Data section =
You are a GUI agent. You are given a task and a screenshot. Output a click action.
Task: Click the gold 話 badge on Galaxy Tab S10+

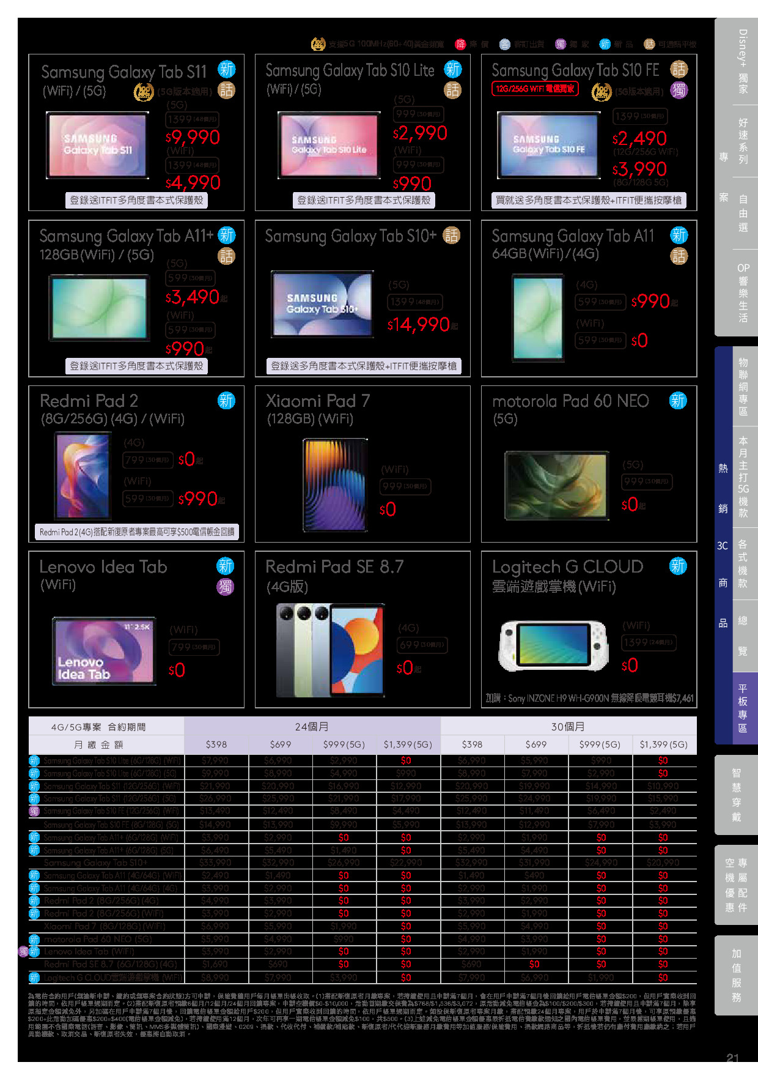452,236
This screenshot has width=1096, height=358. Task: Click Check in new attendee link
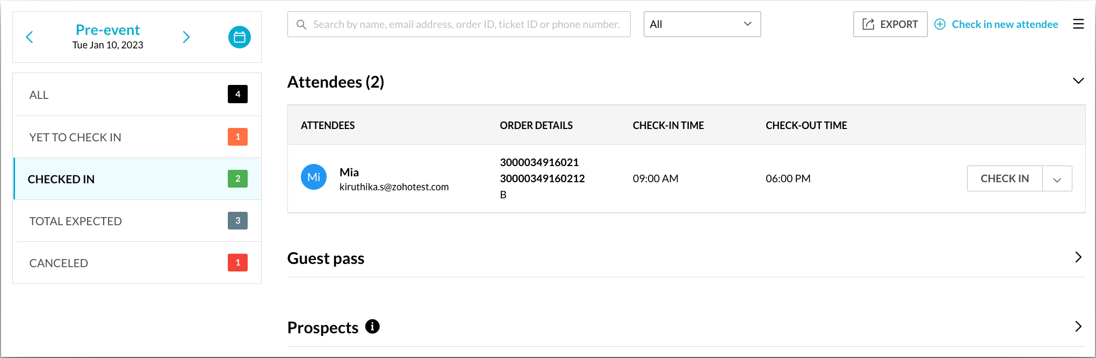[1005, 24]
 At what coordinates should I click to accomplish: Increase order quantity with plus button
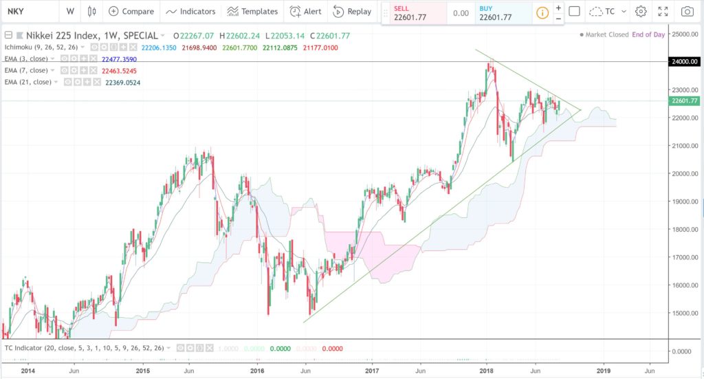[558, 8]
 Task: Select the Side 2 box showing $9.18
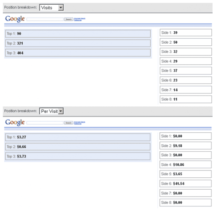185,146
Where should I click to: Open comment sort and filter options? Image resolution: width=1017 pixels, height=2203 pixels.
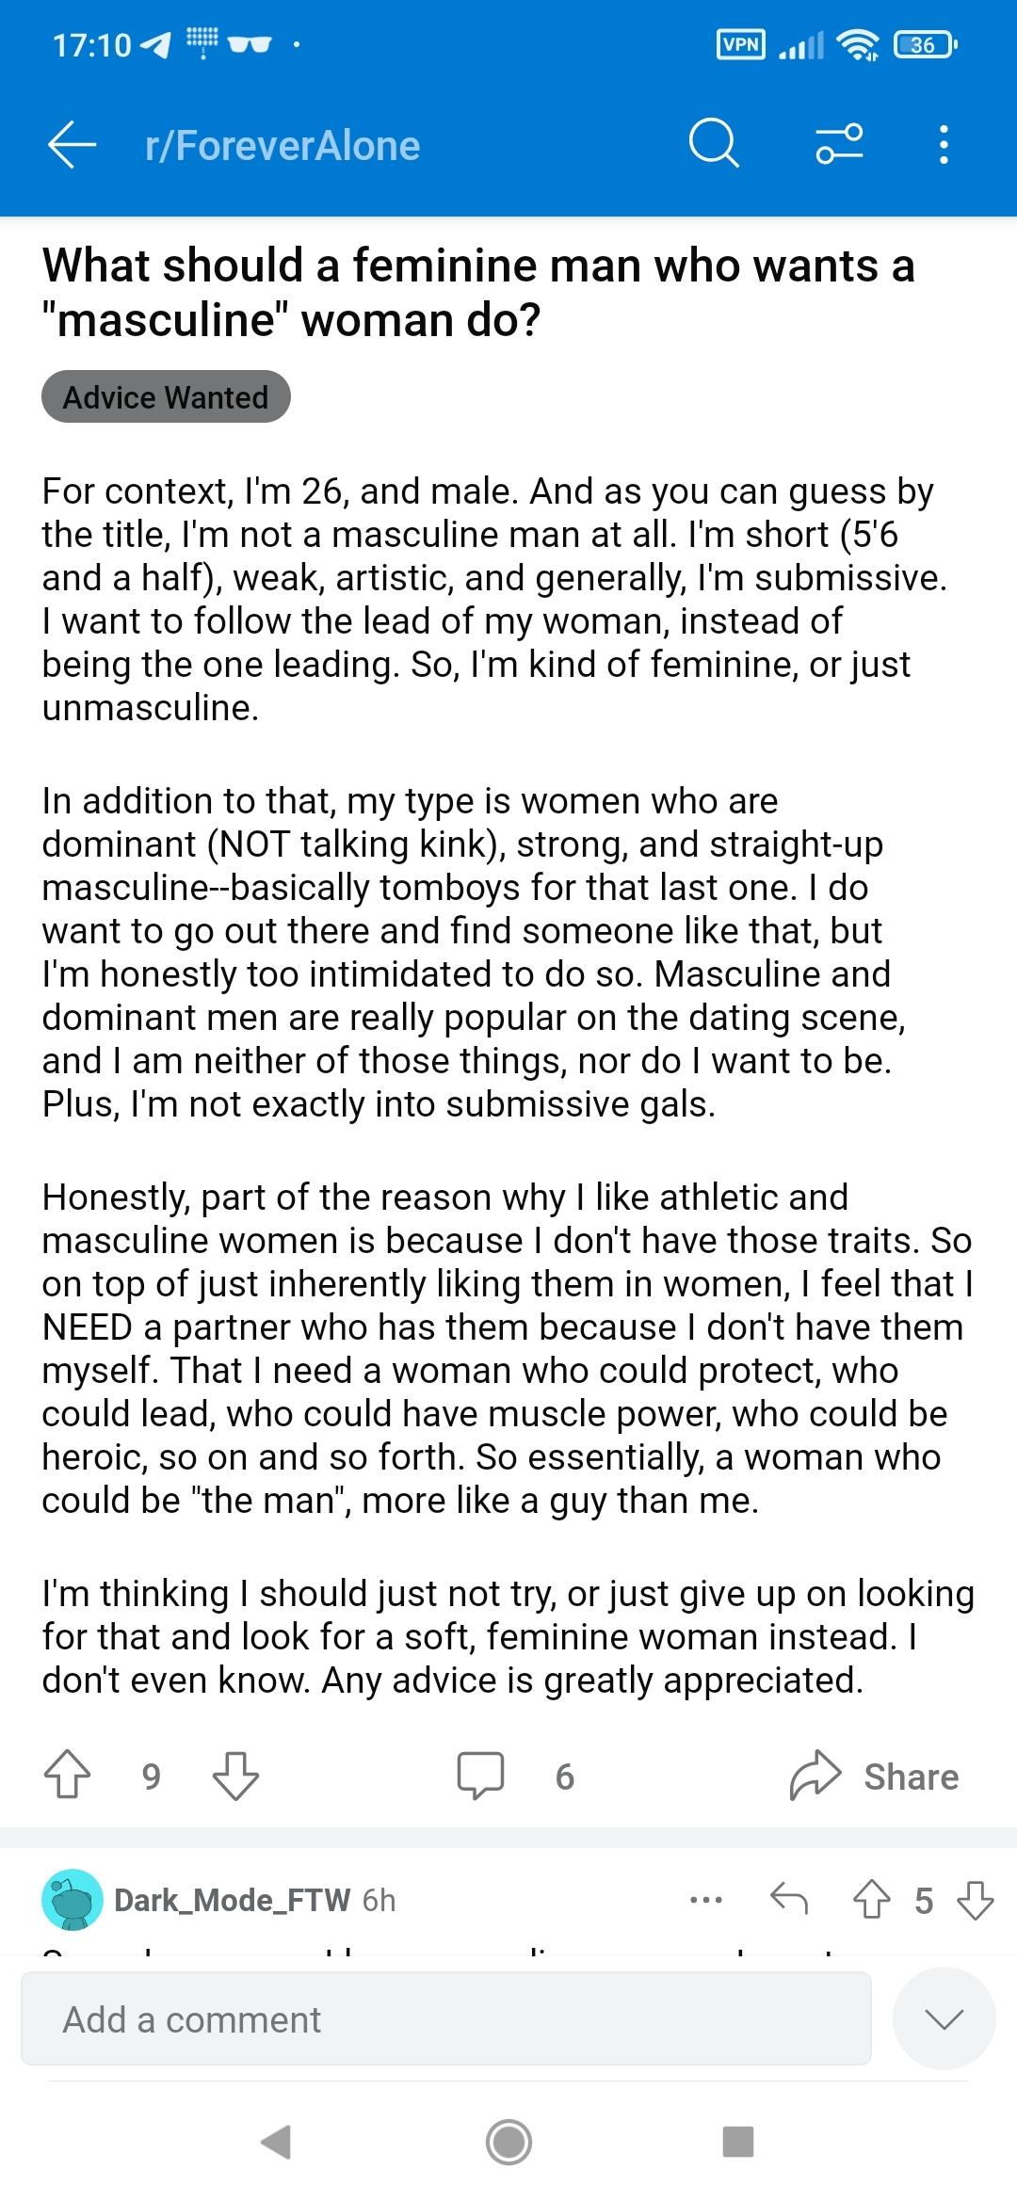pos(838,144)
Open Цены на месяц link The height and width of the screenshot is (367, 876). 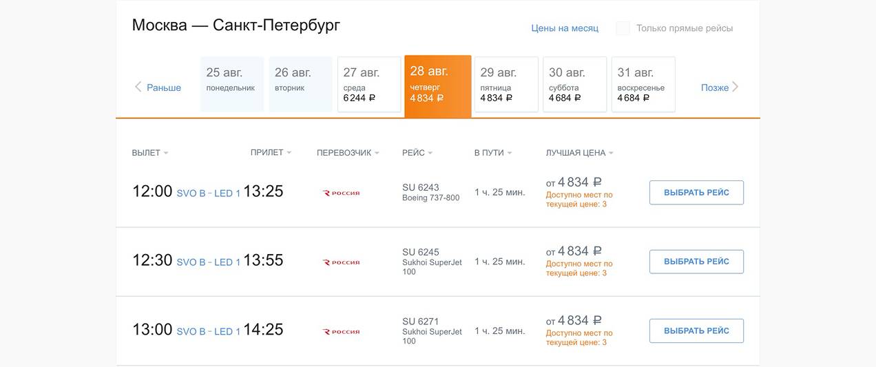[565, 28]
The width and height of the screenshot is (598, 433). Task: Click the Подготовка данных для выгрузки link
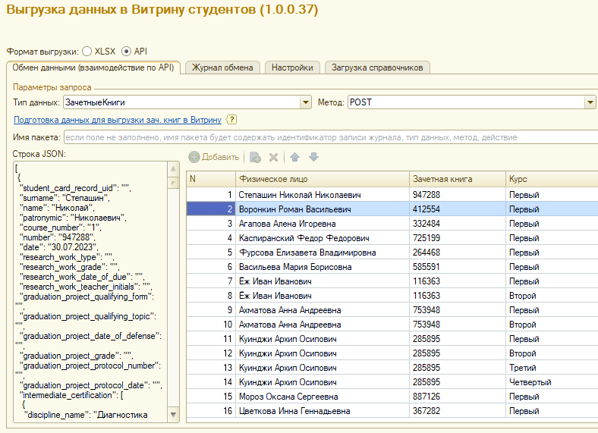point(118,120)
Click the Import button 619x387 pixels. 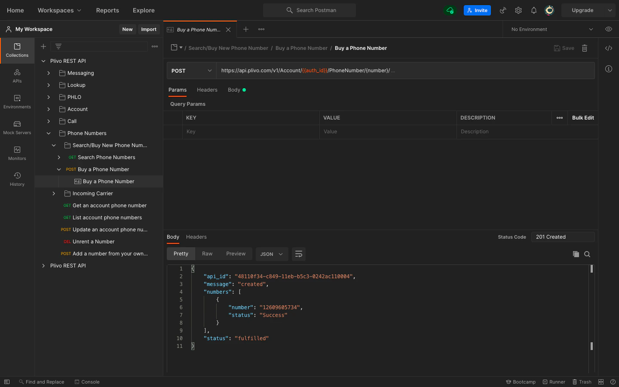tap(149, 29)
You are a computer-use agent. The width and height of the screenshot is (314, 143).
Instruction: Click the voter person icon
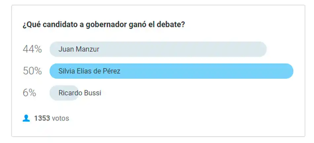[x=26, y=118]
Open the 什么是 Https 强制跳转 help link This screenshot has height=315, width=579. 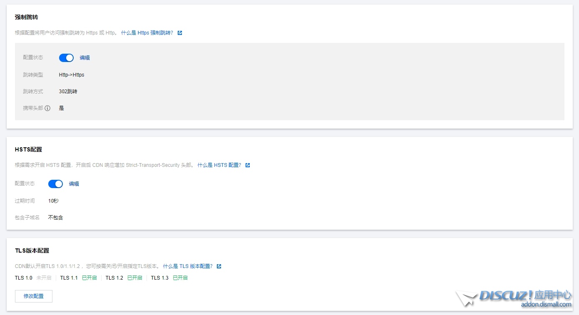click(147, 33)
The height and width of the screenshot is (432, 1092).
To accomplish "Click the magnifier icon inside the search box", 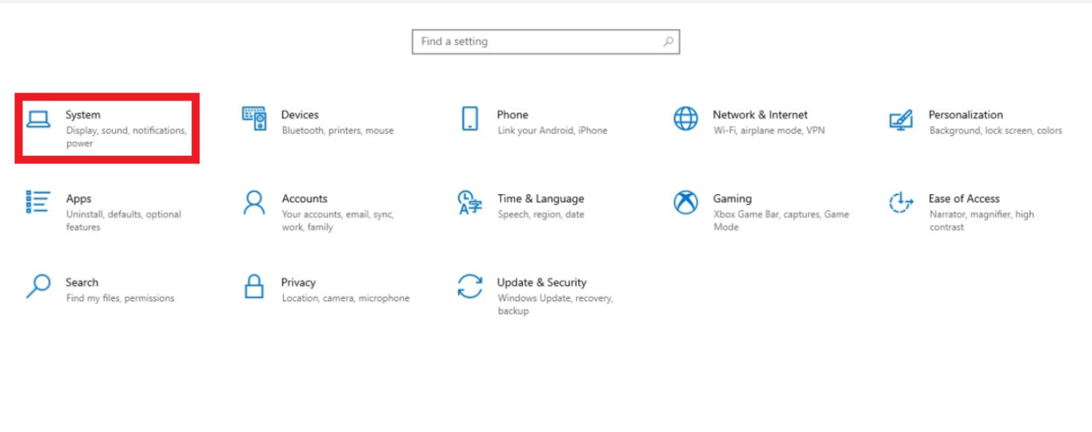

Assigned task = What lines of the listing above hold "agent"? Copy all of them.

Exercise result =
You are a GUI agent. You are given a task and a screenshot. Output a click action.
You are a computer-use agent. The width and height of the screenshot is (314, 143).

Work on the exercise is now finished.